Saturday, October 1, 2011

Life, school, and baseball

Anyone uninterested in a post that's more about me than the Red Sox (I suspect that's most of you) can come back later for a reaction to the sacking of Tito.  Right now I need an outlet, and since this is my blog, I feel entitled to use the space for that - at least once.

This morning, I got up at seven to take the LSAT.  Through a series of unfortunate events (and several dimwitted and sleep-clouded actions on my part), I missed the test.  I was upset, obviously, but as I drove back to school, I realized that I was much more distressed about the fact that I wasted $140 (a sum I don't really have to throw away) than the fact that I wouldn't be sitting the exam.

Lately I've been thinking about the future (an inescapable pastime for a senior in college - especially in the current economic climate), and I'm suddenly not as sure as I used to be that I even want to be a lawyer.  It's always been my dream to work in baseball; I've always said I don't care what I have to do, as long as I can be around the game.

My first choice would be to earn a living in sportswriting, but you don't generally get offered a job at The Globe straight out of college, particularly if you don't have a journalism degree (TrinColl doesn't offer that major).  It used to be that you would pay your dues at a small local and/or regional newspaper, and then hopefully your if your work was good it would get recognized by a national publication and you would move up the ranks. Now, as many of you know, those smaller newspapers are in trouble, much more likely to be shedding payroll than taking chances on unknowns.

◇ ◇ ◇ ◇ ◇ ◇ ◇

- Tasks for this exercise -
1 – In the blog post, how much money did the writer waste by missing the LSAT?
2 – Retype the blog post from "This morning, I" to "around the game.".

(Word and element location data)
◇ ◇ ◇ ◇ ◇ ◇ ◇

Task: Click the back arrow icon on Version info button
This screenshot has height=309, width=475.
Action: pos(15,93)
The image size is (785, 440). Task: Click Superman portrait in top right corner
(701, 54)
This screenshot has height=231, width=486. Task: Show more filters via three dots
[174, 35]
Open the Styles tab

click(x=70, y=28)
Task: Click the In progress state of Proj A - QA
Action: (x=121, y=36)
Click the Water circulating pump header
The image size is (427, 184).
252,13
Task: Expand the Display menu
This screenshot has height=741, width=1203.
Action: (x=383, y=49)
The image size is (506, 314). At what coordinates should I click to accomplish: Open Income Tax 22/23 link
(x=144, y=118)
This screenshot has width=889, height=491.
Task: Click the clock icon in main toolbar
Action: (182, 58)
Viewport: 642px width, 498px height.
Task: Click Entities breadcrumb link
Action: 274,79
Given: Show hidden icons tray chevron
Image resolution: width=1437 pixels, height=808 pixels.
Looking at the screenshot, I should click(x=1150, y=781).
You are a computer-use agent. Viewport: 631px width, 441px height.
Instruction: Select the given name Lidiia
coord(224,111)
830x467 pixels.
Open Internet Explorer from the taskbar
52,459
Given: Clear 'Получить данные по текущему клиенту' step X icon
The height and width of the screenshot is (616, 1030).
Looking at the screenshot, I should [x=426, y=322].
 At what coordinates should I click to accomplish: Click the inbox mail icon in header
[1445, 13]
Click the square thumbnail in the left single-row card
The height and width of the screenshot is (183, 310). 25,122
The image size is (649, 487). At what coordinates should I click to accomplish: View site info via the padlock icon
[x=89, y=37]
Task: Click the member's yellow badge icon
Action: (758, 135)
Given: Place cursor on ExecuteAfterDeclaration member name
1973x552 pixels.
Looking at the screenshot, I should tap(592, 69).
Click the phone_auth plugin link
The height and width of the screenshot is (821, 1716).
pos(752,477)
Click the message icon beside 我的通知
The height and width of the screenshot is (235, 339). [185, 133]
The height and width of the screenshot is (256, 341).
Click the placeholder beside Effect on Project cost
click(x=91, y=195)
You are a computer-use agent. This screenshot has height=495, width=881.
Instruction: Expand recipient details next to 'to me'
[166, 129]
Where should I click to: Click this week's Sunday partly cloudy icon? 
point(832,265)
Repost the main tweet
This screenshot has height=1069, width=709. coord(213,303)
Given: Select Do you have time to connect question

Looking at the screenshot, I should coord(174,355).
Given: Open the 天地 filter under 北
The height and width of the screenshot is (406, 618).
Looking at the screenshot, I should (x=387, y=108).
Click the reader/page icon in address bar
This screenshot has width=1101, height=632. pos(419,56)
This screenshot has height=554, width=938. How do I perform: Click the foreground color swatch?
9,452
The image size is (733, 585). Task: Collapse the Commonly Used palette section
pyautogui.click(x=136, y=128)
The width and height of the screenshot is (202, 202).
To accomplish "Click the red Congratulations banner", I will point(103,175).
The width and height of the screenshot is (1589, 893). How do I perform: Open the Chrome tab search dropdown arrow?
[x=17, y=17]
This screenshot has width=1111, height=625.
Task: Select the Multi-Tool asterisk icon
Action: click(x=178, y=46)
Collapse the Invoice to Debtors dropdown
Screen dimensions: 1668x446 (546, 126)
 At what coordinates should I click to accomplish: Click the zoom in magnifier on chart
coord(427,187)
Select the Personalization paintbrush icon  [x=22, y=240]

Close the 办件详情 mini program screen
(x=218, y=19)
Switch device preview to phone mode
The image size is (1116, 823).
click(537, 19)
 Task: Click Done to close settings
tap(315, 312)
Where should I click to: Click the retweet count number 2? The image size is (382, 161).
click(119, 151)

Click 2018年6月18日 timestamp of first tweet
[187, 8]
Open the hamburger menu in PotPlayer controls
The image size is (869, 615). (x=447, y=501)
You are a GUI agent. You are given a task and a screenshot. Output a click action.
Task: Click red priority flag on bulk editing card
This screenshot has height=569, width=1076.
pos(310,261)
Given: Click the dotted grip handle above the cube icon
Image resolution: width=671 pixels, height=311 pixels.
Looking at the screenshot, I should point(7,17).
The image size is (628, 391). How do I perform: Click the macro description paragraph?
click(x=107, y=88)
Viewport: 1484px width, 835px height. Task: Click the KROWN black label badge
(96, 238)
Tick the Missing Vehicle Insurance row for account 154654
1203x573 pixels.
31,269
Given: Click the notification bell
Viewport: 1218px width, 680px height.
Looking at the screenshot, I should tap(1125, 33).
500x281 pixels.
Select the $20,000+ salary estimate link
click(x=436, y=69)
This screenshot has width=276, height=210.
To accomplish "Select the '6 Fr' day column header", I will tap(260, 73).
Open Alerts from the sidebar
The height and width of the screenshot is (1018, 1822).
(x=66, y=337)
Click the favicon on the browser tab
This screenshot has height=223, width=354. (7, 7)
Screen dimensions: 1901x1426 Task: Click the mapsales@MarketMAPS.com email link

◇ ◇ ◇ ◇ ◇ ◇ ◇

- Solutions by task -
1 – $140.

2 –
This morning, I got up at seven to take the LSAT.  Through a series of unfortunate events (and several dimwitted and sleep-clouded actions on my part), I missed the test.  I was upset, obviously, but as I drove back to school, I realized that I was much more distressed about the fact that I wasted $140 (a sum I don't really have to throw away) than the fact that I wouldn't be sitting the exam.

Lately I've been thinking about the future (an inescapable pastime for a senior in college - especially in the current economic climate), and I'm suddenly not as sure as I used to be that I even want to be a lawyer.  It's always been my dream to work in baseball; I've always said I don't care what I have to do, as long as I can be around the game.